Guest post By Chris Castle
“Sick of my money funding crap.”
A Fan’s Tweet
Subscription services are one of the few secular trends in the current economy that is not yet reactive to trade wars or interest rates. Subscription services are found in many areas of the economy, but music drives some of the big ones like Spotify, Amazon and especially the razor-and-razorblades plays like Apple. But per-stream royalties do not come close to making up for the CD and download royalties they cannibalize. Not only do subscription retail rates need to increase, but it’s also time for a major change in the way artist’s streaming royalties are calculated from what is essentially a market share approach to one that is more fair.
Artists’ dismal streaming royalties on music subscription services are largely based on a simple calculation: A per-stream payment derived from a share of the service’s revenue prorated by number of streams.
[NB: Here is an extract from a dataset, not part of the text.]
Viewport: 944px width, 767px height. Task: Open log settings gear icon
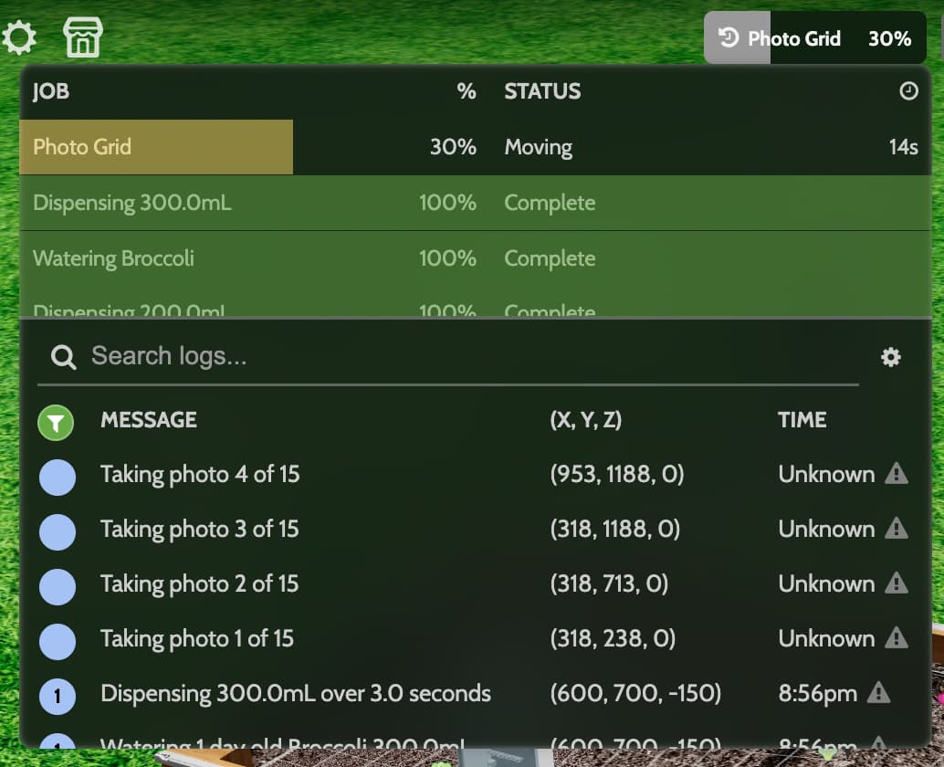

Artists get a portion of a service’s monthly revenue (at least the revenue the service discloses) based on a ratio of your plays to all the plays. Your plays will always be a lot smaller than the total plays. (This is essentially what Sharky Laguana referred to as the “Big Pool.”)
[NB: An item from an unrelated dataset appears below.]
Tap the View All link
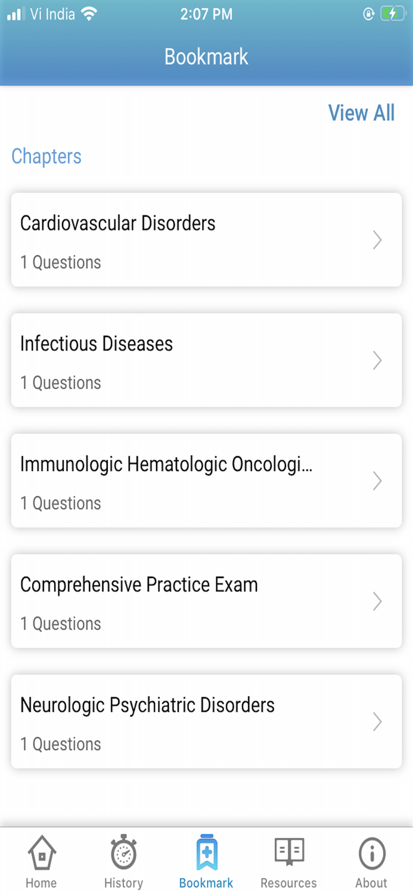This screenshot has width=413, height=893. (361, 113)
Sounds simple, but mixed with the near-payola of Spotify’s playlist culture and Pandora’s “steering” deals, it’s really not. Negotiating leverage allows big stakeholders to tweak the basic calculation with floors, advances (aka breakage), nonrecoupable payments that help cover accounting costs, and other twists and turns to avoid a pure revenue share.
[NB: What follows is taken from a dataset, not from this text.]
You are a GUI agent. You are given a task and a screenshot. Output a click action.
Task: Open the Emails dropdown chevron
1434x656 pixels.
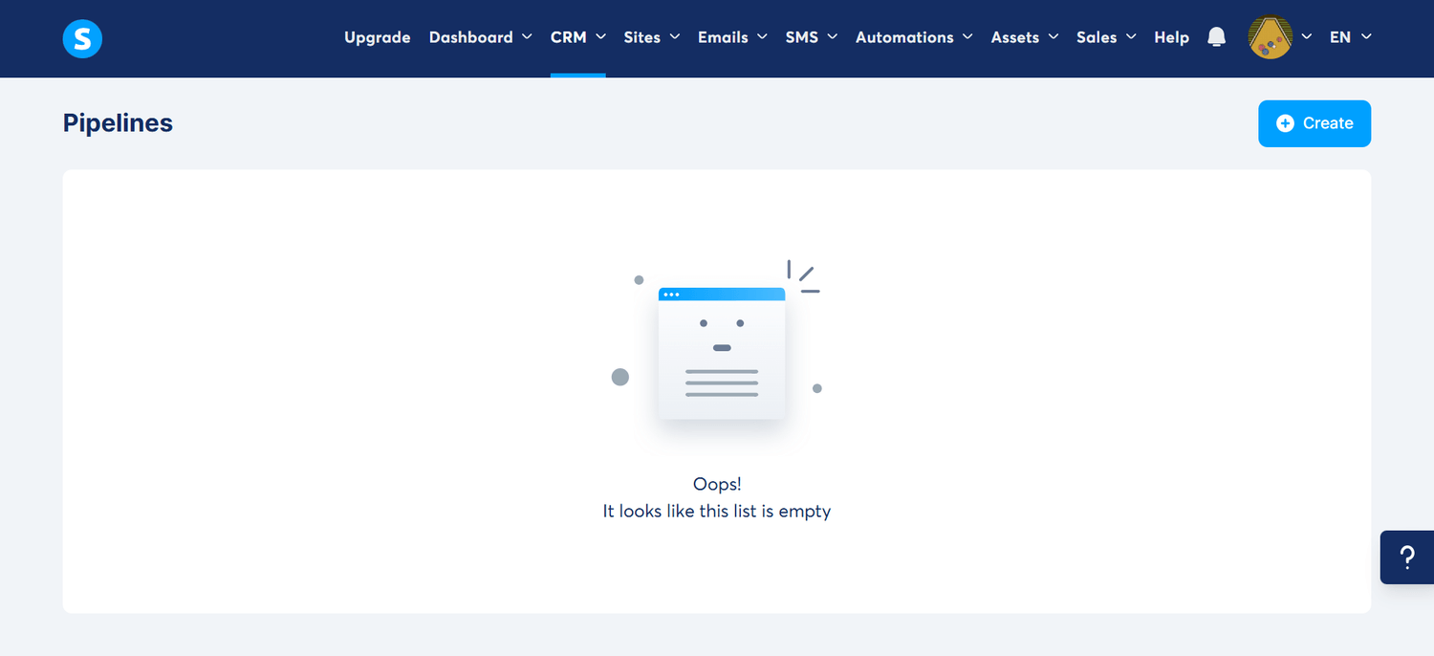(x=764, y=37)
It also must be said that stock analysts and venture investors always—always—blame “high” royalties for loss-making in music services. This misapprehension ignores high overhead such as Spotify’s 10 floors of 4 World Trade Center or high bonus payments such as Daniel Ek’s $1,000,000 bonus paid for failing to accomplish half of his incentive goals stated in the Spotify SEC documents (p. 133 “Executive Compensation Program Requirements”).
Of course all these machinations happen behind the scenes. Fans are not aware that their subscription pays for music they don’t listen to and artists they never heard of or don’t care for. Plus, it’s virtually impossible for any label or publisher to tell an artist or songwriter what their per-stream rate is or is going to be.
Fans Don’t Like It: A New Wave of Cord Cutters?
So neither fans nor artists are happy with the current revenue share model. Given that the success of the subscription business model is keeping subscribers subscribing, the last thing the fledgling services need are cord cutters.
Many artists will tell you that the playlist culture and revenue share model are destructive. Dedicated fans often don’t like it either (after they understand it) because it gives the lie to supporting your favorite artist by streaming their music. Artists don’t like it because unless you have a massive pop or hip hop hit, all you can aspire to is a royalty rate that starts in the third decimal place from the right if not the fourth. This is compounded for songwriters. (See Universal Music Publishing’s Jody Gerson on streaming royalties for songwriters.)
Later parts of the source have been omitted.